So now comes the fun part... software... so here's my situation.  Hopefully some of you wise midibox sages out there can help point me in the right direction.

So I've got an old Roland JX-8P that's still a nice synth, even if it is early 80s tech.  I've also got a nice new Roland Juno-G.  They don't completely play well together, mostly because the JX-8P is pre-General Midi, and it has an odd idea of where middle C should be (it's an octave low relative to my Juno, and pretty much every other modern Midi device).  So, what I want to do with this little core box is:

1) Build a transpose module such that midi note-ons and note-offs are transposed up or down a given number of half steps (probably with a DIP switch or a rotary to set the transposition) from the IN to the OUT midi ports.

2) Optionally turn on a kind of "GM to JX-8P" switch that will take incoming patch/bank changes from the Juno and alter them so they match the closet patch on the JX-8P.  In effect, it would be making the JX-8P somewhat GM aware.

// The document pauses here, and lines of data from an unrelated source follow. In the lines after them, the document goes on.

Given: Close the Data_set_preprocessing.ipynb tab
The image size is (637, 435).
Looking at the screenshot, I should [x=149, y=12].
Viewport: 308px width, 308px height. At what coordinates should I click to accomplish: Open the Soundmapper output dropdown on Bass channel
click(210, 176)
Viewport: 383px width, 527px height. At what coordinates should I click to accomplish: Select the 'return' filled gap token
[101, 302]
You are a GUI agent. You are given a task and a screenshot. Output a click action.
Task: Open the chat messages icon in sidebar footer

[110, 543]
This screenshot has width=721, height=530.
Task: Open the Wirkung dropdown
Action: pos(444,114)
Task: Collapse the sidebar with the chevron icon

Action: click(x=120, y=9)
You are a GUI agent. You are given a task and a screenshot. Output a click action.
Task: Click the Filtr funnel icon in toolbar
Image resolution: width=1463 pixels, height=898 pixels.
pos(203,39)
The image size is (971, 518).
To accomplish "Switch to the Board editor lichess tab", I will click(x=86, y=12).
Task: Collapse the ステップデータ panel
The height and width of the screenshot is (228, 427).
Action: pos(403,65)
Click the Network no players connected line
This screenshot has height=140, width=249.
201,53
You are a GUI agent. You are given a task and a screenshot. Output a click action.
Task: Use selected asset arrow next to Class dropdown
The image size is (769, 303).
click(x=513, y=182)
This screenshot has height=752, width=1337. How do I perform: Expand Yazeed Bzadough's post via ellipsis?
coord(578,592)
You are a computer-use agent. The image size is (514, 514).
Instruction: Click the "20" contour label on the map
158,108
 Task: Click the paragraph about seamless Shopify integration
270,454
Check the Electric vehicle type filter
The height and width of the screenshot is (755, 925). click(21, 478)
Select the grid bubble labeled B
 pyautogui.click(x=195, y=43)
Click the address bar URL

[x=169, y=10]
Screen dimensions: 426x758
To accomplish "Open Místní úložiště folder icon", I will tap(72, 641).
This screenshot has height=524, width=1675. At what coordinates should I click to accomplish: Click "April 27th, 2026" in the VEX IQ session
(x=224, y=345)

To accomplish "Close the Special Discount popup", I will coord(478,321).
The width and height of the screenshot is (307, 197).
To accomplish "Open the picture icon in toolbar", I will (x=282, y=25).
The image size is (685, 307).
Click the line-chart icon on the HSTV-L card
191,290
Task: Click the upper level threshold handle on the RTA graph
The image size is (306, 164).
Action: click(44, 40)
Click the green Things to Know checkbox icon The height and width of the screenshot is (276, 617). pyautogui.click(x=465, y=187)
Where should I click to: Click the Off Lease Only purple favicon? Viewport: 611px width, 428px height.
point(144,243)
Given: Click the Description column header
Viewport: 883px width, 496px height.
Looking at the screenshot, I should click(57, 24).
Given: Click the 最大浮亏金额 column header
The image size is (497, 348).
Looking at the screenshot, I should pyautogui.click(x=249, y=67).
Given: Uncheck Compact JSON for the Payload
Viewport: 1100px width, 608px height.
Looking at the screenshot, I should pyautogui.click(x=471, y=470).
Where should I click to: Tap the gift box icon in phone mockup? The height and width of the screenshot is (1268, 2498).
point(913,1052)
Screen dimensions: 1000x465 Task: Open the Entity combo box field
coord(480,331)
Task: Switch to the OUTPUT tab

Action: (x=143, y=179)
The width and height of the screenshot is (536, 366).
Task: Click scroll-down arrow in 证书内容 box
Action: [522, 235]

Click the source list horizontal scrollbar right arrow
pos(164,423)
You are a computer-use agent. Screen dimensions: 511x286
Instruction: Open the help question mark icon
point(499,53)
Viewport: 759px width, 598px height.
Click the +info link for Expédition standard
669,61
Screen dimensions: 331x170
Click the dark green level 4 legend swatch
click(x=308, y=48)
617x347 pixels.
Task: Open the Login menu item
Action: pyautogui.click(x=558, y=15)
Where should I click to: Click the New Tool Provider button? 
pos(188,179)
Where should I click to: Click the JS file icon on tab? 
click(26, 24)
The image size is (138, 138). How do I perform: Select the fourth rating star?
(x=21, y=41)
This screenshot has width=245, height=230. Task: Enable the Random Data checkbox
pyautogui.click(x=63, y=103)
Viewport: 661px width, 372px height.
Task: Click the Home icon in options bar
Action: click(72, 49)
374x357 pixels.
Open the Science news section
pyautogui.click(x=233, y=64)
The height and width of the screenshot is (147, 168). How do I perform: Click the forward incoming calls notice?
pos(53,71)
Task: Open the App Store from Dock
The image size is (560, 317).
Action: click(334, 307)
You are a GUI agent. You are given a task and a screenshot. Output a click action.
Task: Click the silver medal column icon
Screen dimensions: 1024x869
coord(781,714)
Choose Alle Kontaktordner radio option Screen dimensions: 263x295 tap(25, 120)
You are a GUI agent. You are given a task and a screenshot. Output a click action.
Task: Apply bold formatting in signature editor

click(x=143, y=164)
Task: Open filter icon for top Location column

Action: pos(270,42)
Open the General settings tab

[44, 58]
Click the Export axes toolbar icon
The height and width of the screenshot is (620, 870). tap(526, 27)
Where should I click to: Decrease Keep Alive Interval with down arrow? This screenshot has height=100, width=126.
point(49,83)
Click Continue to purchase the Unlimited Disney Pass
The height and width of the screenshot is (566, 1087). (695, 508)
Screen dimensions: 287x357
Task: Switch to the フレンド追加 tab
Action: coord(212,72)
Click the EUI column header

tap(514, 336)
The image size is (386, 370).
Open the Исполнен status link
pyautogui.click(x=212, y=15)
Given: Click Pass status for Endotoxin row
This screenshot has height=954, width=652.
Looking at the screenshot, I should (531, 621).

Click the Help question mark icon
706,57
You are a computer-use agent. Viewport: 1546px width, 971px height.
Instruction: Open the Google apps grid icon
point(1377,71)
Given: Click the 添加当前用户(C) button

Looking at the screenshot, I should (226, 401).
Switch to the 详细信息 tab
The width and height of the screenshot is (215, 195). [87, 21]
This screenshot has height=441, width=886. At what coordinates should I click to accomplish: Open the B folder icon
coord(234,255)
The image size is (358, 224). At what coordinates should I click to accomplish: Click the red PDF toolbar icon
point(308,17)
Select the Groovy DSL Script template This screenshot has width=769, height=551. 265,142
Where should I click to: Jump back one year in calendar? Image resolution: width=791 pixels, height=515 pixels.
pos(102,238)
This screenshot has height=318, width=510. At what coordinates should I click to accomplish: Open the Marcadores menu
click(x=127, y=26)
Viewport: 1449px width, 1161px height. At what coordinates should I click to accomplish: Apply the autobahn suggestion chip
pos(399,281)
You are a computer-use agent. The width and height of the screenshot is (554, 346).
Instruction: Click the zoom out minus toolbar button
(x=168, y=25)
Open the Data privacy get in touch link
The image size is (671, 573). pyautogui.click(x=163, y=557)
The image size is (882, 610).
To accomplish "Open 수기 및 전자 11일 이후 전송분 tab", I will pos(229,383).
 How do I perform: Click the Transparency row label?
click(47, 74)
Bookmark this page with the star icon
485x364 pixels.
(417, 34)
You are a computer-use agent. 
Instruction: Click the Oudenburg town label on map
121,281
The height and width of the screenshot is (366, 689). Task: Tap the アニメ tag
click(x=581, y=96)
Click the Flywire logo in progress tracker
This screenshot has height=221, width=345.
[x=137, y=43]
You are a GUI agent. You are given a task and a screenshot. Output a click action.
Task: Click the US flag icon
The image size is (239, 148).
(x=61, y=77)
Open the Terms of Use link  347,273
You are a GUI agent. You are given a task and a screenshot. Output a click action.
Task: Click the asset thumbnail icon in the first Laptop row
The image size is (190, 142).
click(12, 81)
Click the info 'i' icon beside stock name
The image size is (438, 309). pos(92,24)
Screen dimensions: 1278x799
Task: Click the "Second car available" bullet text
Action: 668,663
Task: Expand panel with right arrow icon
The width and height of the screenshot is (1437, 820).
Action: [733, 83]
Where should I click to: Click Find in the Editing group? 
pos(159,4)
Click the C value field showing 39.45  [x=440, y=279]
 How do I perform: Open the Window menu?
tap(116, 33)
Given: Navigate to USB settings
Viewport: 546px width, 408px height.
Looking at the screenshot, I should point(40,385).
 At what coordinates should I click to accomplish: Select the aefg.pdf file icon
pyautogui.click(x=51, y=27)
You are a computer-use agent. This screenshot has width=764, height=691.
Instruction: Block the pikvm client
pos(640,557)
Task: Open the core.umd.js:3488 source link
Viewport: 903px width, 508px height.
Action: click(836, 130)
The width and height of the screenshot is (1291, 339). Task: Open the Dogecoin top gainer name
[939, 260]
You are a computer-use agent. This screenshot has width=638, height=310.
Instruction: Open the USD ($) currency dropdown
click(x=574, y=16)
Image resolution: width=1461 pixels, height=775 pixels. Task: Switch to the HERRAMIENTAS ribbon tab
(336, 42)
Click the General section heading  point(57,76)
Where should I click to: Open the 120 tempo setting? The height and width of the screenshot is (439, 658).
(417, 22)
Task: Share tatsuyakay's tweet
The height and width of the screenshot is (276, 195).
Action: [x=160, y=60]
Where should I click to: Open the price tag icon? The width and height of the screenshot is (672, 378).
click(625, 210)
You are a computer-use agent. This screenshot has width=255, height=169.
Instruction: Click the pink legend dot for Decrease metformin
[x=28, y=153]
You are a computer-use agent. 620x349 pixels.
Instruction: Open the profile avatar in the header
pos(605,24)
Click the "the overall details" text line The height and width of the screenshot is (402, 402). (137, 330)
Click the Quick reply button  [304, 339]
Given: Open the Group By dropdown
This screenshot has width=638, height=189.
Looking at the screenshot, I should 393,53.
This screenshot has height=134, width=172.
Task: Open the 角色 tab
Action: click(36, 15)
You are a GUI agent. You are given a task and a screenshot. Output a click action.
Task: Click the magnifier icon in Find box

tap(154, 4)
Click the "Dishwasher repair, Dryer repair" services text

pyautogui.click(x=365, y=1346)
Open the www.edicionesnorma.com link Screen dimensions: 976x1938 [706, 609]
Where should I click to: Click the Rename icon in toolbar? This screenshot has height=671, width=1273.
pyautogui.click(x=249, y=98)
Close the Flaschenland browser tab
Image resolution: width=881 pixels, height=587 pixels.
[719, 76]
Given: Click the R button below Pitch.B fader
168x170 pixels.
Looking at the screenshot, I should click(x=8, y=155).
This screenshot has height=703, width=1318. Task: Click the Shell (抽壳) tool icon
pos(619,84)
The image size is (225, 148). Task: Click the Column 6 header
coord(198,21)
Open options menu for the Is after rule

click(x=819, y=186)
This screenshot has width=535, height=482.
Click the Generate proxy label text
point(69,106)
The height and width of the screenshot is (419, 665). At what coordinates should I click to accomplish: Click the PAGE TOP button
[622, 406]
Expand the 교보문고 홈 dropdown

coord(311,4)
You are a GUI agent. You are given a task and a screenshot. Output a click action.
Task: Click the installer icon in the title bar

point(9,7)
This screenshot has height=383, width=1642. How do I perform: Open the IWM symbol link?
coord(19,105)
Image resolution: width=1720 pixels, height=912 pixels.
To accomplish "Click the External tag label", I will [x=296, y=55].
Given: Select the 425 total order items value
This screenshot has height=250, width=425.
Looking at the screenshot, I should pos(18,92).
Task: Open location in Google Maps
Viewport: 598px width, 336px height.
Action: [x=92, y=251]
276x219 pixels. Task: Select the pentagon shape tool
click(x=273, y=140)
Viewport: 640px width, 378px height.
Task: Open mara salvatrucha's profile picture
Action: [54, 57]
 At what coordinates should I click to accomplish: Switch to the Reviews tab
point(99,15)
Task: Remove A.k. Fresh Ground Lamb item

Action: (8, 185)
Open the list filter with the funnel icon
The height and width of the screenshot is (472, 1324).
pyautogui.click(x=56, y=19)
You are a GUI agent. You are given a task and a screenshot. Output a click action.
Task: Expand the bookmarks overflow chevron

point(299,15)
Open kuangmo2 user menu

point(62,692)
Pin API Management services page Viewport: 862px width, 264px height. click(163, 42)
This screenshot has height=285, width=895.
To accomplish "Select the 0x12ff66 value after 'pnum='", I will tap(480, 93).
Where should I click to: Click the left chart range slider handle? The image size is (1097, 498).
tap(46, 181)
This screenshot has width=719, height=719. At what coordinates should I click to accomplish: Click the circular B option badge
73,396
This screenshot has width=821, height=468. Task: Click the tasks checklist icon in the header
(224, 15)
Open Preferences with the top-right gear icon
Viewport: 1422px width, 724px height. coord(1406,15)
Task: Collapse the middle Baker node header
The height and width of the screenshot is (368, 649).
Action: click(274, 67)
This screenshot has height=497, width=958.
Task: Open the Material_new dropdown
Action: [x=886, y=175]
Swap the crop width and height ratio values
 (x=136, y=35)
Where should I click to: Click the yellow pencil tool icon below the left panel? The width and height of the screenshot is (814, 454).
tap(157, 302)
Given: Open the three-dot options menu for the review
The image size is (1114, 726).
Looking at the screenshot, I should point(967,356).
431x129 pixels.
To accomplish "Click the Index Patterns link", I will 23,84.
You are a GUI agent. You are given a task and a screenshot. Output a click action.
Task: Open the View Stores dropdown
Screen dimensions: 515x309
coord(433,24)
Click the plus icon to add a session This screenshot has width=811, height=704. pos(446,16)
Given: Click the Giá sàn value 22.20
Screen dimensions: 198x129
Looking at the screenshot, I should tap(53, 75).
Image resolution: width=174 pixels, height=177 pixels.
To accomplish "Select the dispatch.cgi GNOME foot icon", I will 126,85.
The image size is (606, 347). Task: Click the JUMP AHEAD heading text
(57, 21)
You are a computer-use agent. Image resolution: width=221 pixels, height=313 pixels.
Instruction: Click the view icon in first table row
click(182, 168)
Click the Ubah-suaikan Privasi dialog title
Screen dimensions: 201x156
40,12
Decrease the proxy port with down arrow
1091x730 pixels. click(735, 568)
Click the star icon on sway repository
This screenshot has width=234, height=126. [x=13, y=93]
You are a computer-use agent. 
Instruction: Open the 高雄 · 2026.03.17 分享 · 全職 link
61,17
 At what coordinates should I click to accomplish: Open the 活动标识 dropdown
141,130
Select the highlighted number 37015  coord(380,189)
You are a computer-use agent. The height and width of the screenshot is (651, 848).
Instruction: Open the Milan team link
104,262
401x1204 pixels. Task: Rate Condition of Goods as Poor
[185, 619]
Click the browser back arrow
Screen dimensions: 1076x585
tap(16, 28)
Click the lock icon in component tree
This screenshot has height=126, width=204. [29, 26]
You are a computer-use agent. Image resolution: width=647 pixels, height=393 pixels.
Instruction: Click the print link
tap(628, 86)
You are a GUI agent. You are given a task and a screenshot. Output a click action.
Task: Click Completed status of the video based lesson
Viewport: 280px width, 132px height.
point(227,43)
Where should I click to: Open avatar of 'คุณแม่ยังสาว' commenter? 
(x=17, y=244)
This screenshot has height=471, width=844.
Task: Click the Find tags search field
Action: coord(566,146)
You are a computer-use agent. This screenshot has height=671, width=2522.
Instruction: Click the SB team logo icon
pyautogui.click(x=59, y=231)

Then, some day, for a later project, I would really like to try to build a PG-800 programmer like this one:  http://www.vintagesynth.com/roland/pgs.shtml for my JX-8P.  They go for well over $300 on ebay, and it seems likely that one could be built for far less than that.  They already have software versions of the PG-800 that run over the midi port, so it should be similar... I'd just need to determine what the sysex messages look like that the PG-800 emulator kicks out.

Hey, another question:  What's the best way to provide a lot of storage for one of these cores?  Is it the bank sticks?  The JX-8P has a cartridge that can be programmed by sysex commands to store patches.  It would be pretty cool to have a little core box with thousands of patches stored somewhere that you could just dial up and load into the cartridge on command.  It would breath new life into my dusty ol' JX-8P.... it would be even cooler if you could tell it to randomly dial up a patch by choosing arbitrary values for all the programmer parameters.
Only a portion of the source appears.